Reproduce only the lines that run from the line containing "Instruction: Toggle the L labels button" to the end of the entries below, exactly as they stand.

Exercise data section start

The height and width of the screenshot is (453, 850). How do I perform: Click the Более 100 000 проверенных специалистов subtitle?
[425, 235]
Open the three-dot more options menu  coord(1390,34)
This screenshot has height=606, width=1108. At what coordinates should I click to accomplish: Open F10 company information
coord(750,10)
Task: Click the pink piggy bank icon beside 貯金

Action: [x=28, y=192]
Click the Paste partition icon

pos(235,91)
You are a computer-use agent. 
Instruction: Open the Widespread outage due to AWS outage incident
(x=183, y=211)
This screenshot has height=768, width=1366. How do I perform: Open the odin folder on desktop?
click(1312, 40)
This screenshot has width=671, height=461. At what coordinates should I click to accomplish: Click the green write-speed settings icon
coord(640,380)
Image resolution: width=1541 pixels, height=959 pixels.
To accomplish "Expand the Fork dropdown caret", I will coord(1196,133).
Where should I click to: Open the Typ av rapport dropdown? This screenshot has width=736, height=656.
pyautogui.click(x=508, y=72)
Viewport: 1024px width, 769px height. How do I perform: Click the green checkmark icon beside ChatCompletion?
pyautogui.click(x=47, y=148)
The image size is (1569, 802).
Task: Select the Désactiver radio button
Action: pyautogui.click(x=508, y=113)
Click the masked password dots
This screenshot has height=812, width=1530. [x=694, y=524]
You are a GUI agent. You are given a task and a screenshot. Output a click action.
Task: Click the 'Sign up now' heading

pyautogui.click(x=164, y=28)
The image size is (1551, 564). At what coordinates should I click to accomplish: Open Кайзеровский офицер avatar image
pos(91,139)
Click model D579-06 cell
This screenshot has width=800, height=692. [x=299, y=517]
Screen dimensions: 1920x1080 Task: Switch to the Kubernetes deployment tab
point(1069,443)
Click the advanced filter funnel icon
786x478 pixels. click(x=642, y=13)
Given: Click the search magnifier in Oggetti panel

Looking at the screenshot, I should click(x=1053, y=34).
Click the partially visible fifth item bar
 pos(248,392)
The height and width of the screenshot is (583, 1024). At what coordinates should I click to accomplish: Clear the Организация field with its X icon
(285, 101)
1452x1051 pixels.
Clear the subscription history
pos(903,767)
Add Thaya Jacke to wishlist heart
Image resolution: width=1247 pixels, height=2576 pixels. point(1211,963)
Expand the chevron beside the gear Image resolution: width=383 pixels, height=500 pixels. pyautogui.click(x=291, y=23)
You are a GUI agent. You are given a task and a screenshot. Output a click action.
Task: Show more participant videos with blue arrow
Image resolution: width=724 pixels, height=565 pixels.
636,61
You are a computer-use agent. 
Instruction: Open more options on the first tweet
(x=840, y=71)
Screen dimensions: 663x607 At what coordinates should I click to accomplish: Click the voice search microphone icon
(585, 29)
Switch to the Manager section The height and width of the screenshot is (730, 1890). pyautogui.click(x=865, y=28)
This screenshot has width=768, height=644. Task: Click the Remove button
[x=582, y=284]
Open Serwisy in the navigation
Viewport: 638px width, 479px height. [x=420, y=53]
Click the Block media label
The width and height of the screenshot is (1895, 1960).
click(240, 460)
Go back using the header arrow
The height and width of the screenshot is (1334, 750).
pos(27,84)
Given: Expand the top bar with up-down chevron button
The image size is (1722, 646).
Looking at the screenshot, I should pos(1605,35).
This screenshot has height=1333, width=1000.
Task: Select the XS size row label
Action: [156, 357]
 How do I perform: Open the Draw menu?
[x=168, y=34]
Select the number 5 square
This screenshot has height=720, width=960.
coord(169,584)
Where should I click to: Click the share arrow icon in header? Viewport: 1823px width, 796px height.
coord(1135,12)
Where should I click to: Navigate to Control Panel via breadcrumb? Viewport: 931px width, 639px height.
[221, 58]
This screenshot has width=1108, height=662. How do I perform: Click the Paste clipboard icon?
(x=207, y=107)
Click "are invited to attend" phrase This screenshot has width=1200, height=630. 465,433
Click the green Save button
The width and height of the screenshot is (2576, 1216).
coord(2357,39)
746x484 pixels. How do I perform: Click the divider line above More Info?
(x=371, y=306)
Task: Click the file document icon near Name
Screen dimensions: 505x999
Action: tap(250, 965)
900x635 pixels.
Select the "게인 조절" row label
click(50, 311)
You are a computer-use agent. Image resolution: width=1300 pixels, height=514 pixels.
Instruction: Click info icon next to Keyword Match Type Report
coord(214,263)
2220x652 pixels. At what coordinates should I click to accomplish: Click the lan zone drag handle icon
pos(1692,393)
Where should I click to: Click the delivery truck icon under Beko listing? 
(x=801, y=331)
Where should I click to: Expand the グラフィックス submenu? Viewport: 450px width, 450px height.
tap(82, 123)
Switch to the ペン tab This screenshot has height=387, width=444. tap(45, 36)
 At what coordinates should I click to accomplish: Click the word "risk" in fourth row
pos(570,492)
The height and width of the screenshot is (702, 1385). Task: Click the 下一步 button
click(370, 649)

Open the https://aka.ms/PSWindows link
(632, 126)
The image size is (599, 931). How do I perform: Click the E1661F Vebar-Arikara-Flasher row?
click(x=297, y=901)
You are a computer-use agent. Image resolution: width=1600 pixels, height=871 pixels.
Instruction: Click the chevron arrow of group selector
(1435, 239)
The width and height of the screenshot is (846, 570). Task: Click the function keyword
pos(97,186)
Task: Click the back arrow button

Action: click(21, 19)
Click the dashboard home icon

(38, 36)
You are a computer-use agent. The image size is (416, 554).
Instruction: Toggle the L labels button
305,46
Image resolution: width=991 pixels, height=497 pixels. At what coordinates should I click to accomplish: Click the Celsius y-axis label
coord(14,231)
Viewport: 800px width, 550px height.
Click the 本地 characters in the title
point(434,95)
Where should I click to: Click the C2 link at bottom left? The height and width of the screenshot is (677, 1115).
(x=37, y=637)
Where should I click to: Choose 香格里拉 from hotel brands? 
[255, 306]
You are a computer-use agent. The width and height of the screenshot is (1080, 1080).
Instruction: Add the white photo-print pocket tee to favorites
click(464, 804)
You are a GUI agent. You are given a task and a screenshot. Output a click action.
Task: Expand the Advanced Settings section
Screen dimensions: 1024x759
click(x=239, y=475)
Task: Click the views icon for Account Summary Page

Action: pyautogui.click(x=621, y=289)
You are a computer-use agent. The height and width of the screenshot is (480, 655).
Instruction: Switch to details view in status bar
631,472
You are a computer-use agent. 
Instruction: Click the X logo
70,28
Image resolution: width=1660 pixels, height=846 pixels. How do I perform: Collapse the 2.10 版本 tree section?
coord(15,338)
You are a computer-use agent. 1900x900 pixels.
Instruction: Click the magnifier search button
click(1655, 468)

Exercise data section end

• Solution
Instruction: Toggle the L labels button
305,46
Image resolution: width=991 pixels, height=497 pixels. At what coordinates should I click to accomplish: Click the Celsius y-axis label
coord(14,231)
Viewport: 800px width, 550px height.
Click the 本地 characters in the title
point(434,95)
Where should I click to: Click the C2 link at bottom left? The height and width of the screenshot is (677, 1115).
(x=37, y=637)
Where should I click to: Choose 香格里拉 from hotel brands? 
[255, 306]
You are a computer-use agent. The width and height of the screenshot is (1080, 1080).
Instruction: Add the white photo-print pocket tee to favorites
click(464, 804)
You are a GUI agent. You are given a task and a screenshot. Output a click action.
Task: Expand the Advanced Settings section
Screen dimensions: 1024x759
click(x=239, y=475)
Task: Click the views icon for Account Summary Page

Action: pyautogui.click(x=621, y=289)
You are a computer-use agent. The height and width of the screenshot is (480, 655).
Instruction: Switch to details view in status bar
631,472
You are a computer-use agent. 
Instruction: Click the X logo
70,28
Image resolution: width=1660 pixels, height=846 pixels. How do I perform: Collapse the 2.10 版本 tree section?
coord(15,338)
You are a computer-use agent. 1900x900 pixels.
Instruction: Click the magnifier search button
click(1655, 468)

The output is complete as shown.